三菱UFJカードは条件をなくした側なので、この点では持ちやすいカードです。ライフカードの側から見た使いどころは誕生月ポイントの記事で扱っています。

なお同じ三菱UFJニコスが発行するVIASOカードも年会費は条件なしの永年無料で、この点では差がありません。違いはポイントの受け取り方にあり、VIASOは自動でキャッシュバックされるかわりに、蓄積ポイントが1,000ポイント(年間利用20万円相当)に届かないと還元が発生しません。年間の利用額が小さい人は、そこで差が出ます。

この記事が当てはまらない人

年会費だけで見れば、三菱UFJカードは条件なしの無料で、持ち続けるコストがかかりません。ただし次のような人には、この記事の結論はそのまま当てはまりません。

券面にLCの表記がある人は、ここまでの「無料」の話が適用されません。まず手元のカードを見てください。

ETCカードだけが目的の人も、三菱UFJカードが最適とは限りません。1,100円の発行手数料がかかるので、短期間で解約する予定なら発行手数料のかからないカードのほうが安く済みます。

紙の明細が必要な人は、入会後6カ月を過ぎると手数料が発生します。
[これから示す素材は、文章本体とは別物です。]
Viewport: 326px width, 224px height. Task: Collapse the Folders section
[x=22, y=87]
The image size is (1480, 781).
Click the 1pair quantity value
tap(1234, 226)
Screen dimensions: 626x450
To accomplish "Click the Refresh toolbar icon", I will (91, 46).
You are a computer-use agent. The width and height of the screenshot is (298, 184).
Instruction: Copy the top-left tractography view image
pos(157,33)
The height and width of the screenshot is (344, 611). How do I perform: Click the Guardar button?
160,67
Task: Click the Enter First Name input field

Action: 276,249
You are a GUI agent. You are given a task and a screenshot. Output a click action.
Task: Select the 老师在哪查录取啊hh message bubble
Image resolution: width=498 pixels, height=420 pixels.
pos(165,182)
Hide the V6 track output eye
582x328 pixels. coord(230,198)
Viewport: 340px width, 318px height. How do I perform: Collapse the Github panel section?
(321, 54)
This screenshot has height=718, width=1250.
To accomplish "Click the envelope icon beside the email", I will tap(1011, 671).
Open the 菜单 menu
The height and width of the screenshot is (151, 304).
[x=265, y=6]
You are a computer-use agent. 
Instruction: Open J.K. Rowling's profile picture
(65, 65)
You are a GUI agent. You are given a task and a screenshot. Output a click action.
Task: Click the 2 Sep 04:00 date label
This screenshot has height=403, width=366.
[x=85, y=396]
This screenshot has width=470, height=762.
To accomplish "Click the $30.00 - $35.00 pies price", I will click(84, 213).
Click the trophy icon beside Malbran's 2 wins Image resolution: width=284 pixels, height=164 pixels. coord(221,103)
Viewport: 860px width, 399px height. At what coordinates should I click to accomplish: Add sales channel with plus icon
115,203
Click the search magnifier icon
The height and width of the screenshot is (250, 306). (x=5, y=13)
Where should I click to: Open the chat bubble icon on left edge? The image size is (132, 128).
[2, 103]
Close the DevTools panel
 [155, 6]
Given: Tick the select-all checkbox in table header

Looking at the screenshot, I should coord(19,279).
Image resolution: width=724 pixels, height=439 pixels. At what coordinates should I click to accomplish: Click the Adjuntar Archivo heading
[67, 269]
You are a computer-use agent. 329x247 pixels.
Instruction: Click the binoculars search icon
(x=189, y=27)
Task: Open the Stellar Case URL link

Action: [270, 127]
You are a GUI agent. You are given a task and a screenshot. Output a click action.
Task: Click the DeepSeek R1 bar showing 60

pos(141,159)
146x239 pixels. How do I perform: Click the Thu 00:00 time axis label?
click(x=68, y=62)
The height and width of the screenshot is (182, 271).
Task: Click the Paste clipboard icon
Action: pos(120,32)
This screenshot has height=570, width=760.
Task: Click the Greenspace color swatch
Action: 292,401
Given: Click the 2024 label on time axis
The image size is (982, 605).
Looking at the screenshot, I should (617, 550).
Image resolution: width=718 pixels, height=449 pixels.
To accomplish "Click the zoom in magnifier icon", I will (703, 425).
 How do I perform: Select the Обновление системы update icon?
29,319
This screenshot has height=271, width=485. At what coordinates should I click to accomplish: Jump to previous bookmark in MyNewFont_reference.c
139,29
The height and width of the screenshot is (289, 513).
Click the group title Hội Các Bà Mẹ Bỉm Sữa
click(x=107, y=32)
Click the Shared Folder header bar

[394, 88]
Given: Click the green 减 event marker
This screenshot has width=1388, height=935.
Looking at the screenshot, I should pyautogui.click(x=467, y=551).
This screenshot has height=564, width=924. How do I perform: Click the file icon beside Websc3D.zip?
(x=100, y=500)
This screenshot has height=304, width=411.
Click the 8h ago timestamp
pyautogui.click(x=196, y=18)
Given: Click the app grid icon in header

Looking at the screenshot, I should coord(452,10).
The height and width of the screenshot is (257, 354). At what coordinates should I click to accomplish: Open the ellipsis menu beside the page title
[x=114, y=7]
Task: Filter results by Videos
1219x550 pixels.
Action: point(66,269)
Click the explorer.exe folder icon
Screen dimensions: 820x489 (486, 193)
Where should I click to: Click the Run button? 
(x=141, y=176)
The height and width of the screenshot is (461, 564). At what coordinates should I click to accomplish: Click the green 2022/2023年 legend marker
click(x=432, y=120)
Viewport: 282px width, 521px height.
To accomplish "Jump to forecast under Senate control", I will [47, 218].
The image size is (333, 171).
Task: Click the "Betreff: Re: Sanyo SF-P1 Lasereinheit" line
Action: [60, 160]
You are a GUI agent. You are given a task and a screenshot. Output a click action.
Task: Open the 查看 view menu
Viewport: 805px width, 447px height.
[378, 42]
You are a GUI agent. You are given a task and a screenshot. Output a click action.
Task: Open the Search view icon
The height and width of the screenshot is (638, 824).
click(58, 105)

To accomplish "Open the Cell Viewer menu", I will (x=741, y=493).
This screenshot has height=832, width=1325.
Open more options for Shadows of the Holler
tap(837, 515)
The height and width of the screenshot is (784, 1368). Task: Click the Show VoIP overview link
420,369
しかも金額と無料条件が改定の途中なので、申し込み前に最新の条件を見ておく必要があります。

上位カードを検討している人にとっては、年会費の話が変わります。三菱UFJカード ゴールドは本人会員11,000円(税込・WEB入会なら初年度無料)で家族会員は無料、三菱UFJカード プラチナ・アメリカン・エキスプレス・カードは本人会員22,000円(税込)で家族会員は1名まで無料・2人目からは1名につき3,300円(税込)です。家族の人数が増えると差が出るのはプラチナのほうで、一般とゴールドは何人でも無料という違いがあります。無料という前提が成り立つのは、一般の三菱UFJカードだけです。

よくある質問

三菱UFJカードの年会費は本当に無料ですか?

無料ですが、手元のカードで1点だけ確かめてください。券面にLCと表記があるものは別の券種で、この場合だけ年1,375円(税込)がかかります。表記がなければ請求はありません。判断に迷ったら、過去の利用明細に年会費の項目が立っているかを見るのがいちばん早い確認方法です。

学生でも年会費はかかりませんか?

かかりません。改定前は「学生は在学中年会費無料」という扱いでしたが、現在は条件そのものが廃止されているため、学生かどうかにかかわらず無料です。卒業して社会人になったタイミングで年会費が発生する、ということもありません。ただし本人会員が学生のあいだは家族カードを申し込めないので、その点だけ注意してください。

家族カードにも年会費はかかりますか?

かかりません。本会員と同時に永年無料へ改定されています。改定前は1名につき440円(税込)だったので、家族2人に持たせていた世帯では年880円が不要になった計算です。ちなみに上位のゴールドも家族会員は無料ですが、プラチナ・アメリカン・エキスプレス・カードは1名まで無料で、2人目からは1名につき3,300円(税込)がかかります。

年会費のほかに費用がかかることはありますか?

本体の年会費とは別に、2種類の手数料があります。ひとつは追加カードの発行時にかかるもので、ETCカードとUnionPay(銀聯)カードが1枚ずつ1,100円(税込)です。もうひとつが紙の利用明細書で、入会から6カ月を過ぎると発行手数料がかかります。後者は金額と無料条件が改定の途中なので、紙の明細を使う予定があるなら申し込み前に最新の案内を見ておいてください。

本記事の情報は各カード会社の公式サイト・規約をもとに作成しています(2026年7月時点)。 年会費・ポイント・保険などの条件や規約は予告なく改定されることがあります。

最新の情報は各カードの公式サイトで必ずご確認ください。